For as long as I can remember I’ve heard how men don’t do housework, men don’t help with the kids, men just go to work, get home and that’s all. I have heard women just want to be equal in the house, especially as more and more women work full time and then come home to do the cooking, housework and childcare. 
What happens when the roles reverse? 
My husband is a full time carer to my son. He does all the cooking, the cleaning and generally all the school runs. I did work full time but now work part time as our baby needs a lot of attention due to her complex needs.
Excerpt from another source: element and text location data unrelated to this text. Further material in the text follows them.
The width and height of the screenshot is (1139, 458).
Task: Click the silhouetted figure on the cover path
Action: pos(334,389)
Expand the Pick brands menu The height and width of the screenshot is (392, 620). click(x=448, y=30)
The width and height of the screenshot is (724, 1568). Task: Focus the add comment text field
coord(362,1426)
My husband still does 90% of the house work. 
Our sons love playing with dolls, they love cleaning, they both want to be chefs when they are older, and have lots of children; whereas our eldest daughter wants to work in an office, go on holidays and maybe have a child. 
My husband is in all the mum groups on Facebook, as he is the primary care giver. 
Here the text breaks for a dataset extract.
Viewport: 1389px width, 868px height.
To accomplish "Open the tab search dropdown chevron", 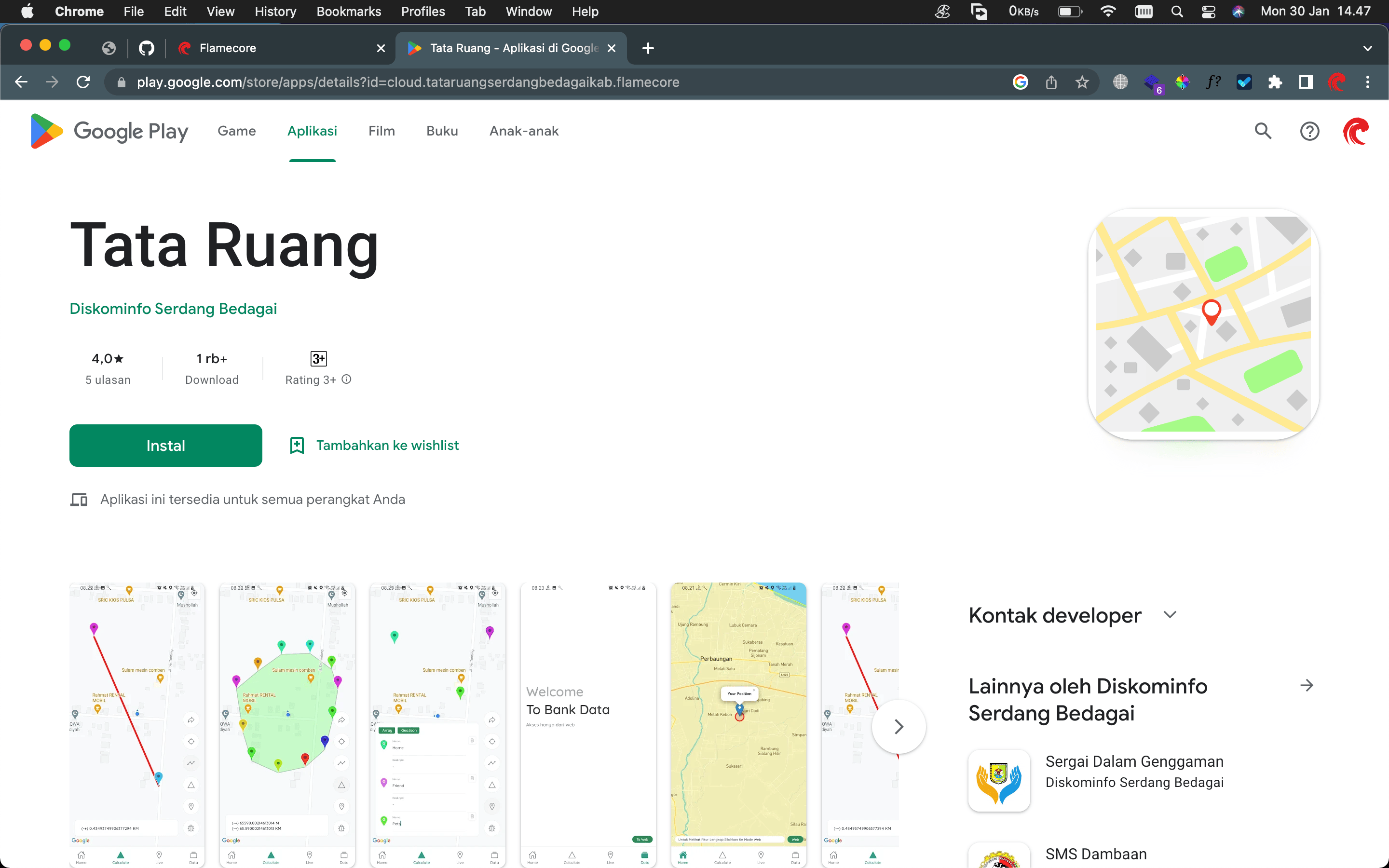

On these sites he has been told or messaged:

  • He doesn’t have an opinion as he is a dad 
  • He doesn’t know how hard it really is to raise children as he is a dad
  • He shouldn’t be looking after the children as he is the dad 

Along with other statements as long as my arm

There will also be posts asking for people’s opinions and he gets shot down left right and centre, yet if a mum says exactly the same thing a couple of comments down, she gets ‘likes’ and admiration for speaking out and putting a different perspective on things. 
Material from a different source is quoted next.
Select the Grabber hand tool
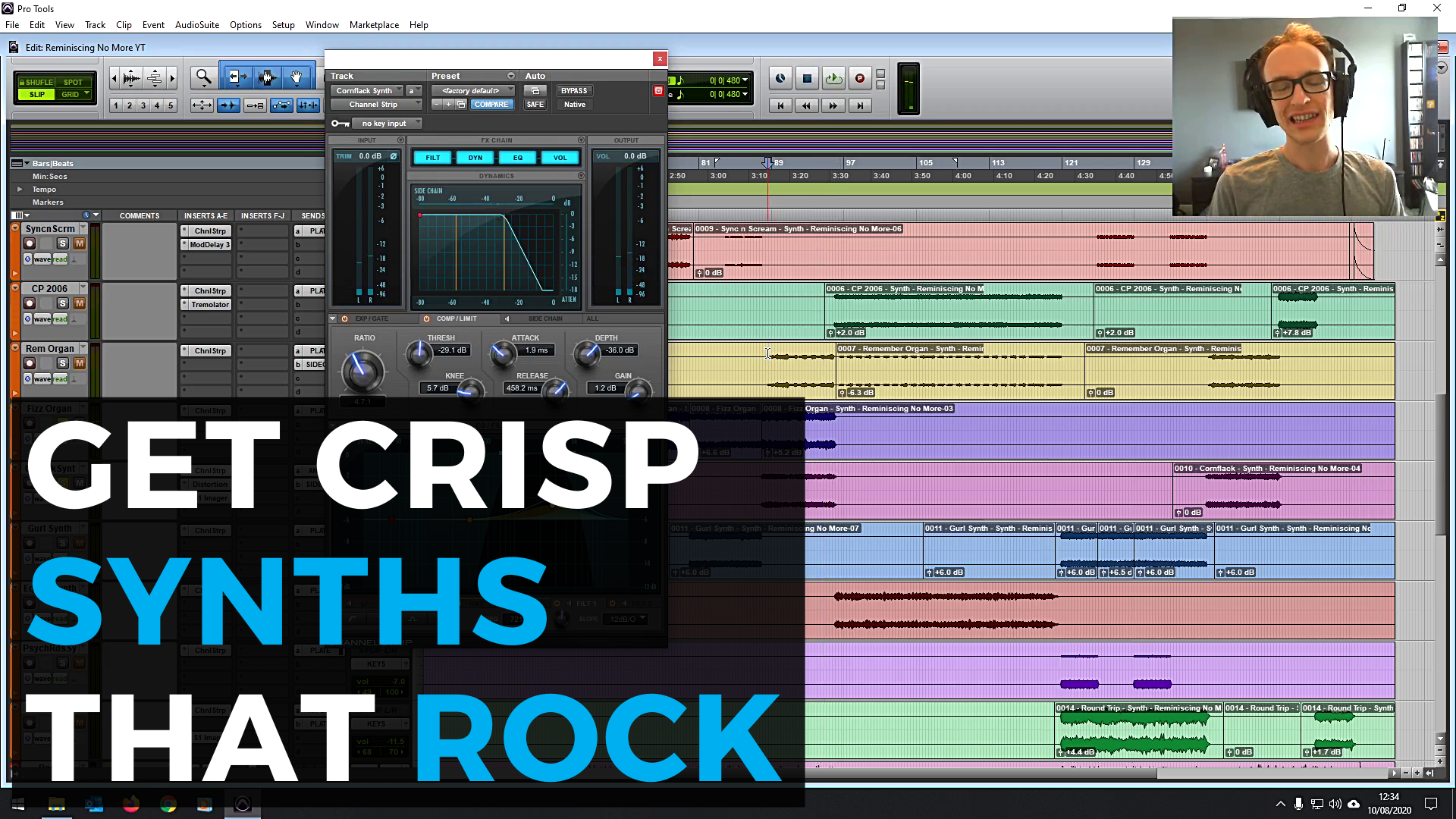click(x=297, y=77)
I have been questioned why I am happy for the father of my children to look after my children, on a certain forum someone even suggested he maybe a peadophile for wanting to stay at home with the children! No he is not a peadophile just to set that straight! Yet would my husband be asked the same questions if the roles were reversed, would he have it suggested that I maybe a peadophile for wanting to stay at home with the children? 
I understand that a lot of people praise him for doing simple parenting duties like taking the kids to the park, and if I did the same then I wouldn’t get praise, I would just be expected to do it. How is it fair that people (mainly women) bring my husband down and cause him to feel like an outcast, just because he is a dad, yet 5 minutes later rip apart their partners for never helping? How can we cry out for equality when it comes to housework and childcare and yet when it happens we don’t respect the man for doing exactly what we are wanting them to do? 
Thankfully our friends and family know us well, they understand I am more career driven, I love my children to pieces but work is important to me, it is part of my identity. My husband on the other hand although got high up in his career he would much rather, cook and do craft with the children.  Our friends understand our set up and treat him like a parent. 
There will always be sexism in parenting until it stops being Mums vs Dads and we realise that we are all parents, whether the Dad goes to work and the Mum stays home, whether the Mum goes to work and the Dad stays home or whether you both work.